Among FLSMs, two methods typically belong to different subclasses, with MFCC and FMO chosen for implementation in this study. MFCC was proposed by Zhang et al. in 200314 and represents an inclusion-exclusion principle-based method that belongs to the ‘overlapping’ FLSM subclass. It is ideally suited for calculations involving large biomolecules, such as ligand–protein-binding energies. There are other methods, including generalized (G)MFCC/MM and electrostatically embedded (EE)-GMFCC,14,53,54developed based on the MFCC method; however, a platform or software suite for simplified use of the MFCC method for research is currently unavailable. In this study, we constructed an automated process to make MFCC a useful tool, especially for users unfamiliar with such methods.

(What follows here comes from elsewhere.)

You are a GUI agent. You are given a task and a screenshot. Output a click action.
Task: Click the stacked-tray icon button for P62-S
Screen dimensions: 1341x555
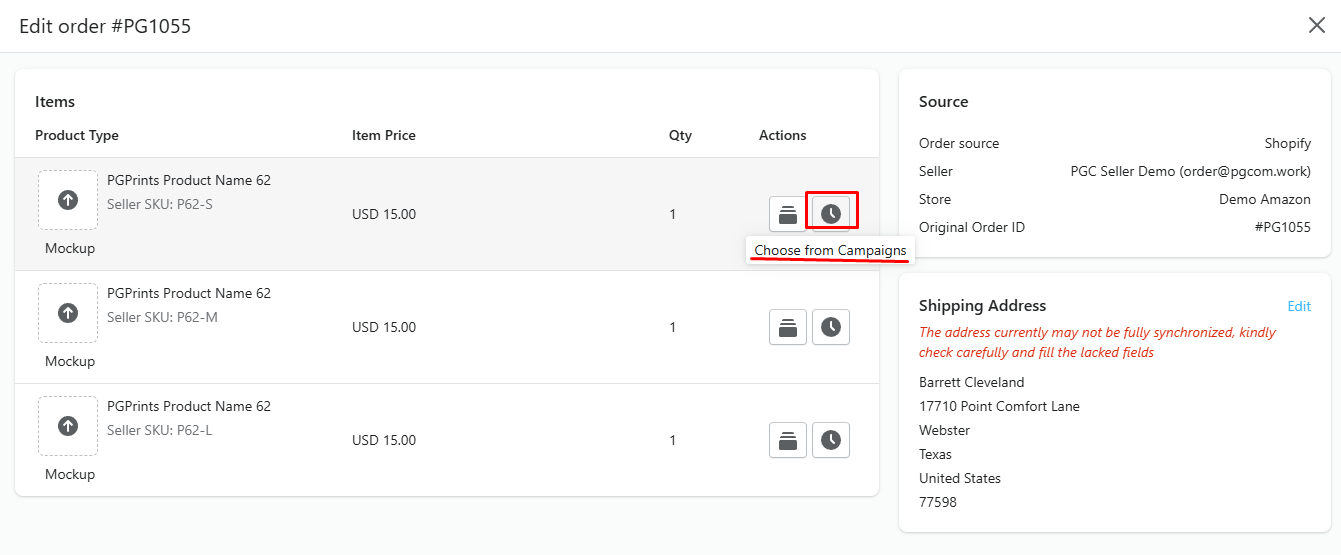click(x=788, y=213)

Kitaura and co-workers originally proposed the FMO method, which belongs to the ‘disjoint’ FLSM subclass, in 1999 to calculate the energies of large molecular systems and with properties obtained from many-body expansion or FMO calculations.15,55-59 FMO is a well-established tool for calculating energies and other properties, optimizing structure and study time evolution with molecular dynamics (MD), and investigating interactions in large molecular systems.10,57,60 Several improved methods have been developed based on FMO, including effective fragment-potential FMO61, FMO/polarizable continuum model (PCM)62, and FMO-long-range correction density functional tight binding.63 Additionally, FMO has been implemented in several programs, including General Atomic and Molecular Electronic Structure System [GAMESS (US)], ABINIT-MP, OpenFMO, and parallelized ab initio calculation system (PAICS).64-67 GAMESS (US) incorporates a majority of FMO-related methods and is a widely used package for FMO research.57 OpenFMO is an open-architecture program targeting effective FMO calculations on massive parallel computers, especially GPU-accelerated computers.67 The availability of graphical user interfaces makes FMO application relatively easy for preparing calculations and visualizing results.34,40,68 For example, FragIt is used to prepare input files for FMO calculation in GAMESS, but it cannot use HPCs to accelerate the computing process, and it includes limited results analysis ability.35 Additionally, Facio is used for FMO input-file preparation for PC-GAMESS; however, its implementation as a Windows application restricts its use.69 BioStation Viewer and PAICSView are user interfaces for ABINIT-MP and PAICS, respectively, and both have limited abilities to interact with HPCs. In the present study, we implemented the full FMO method of GAMESS into GridMol to allow users to prepare FMO input files easily and use HPCs to accelerate the computation process.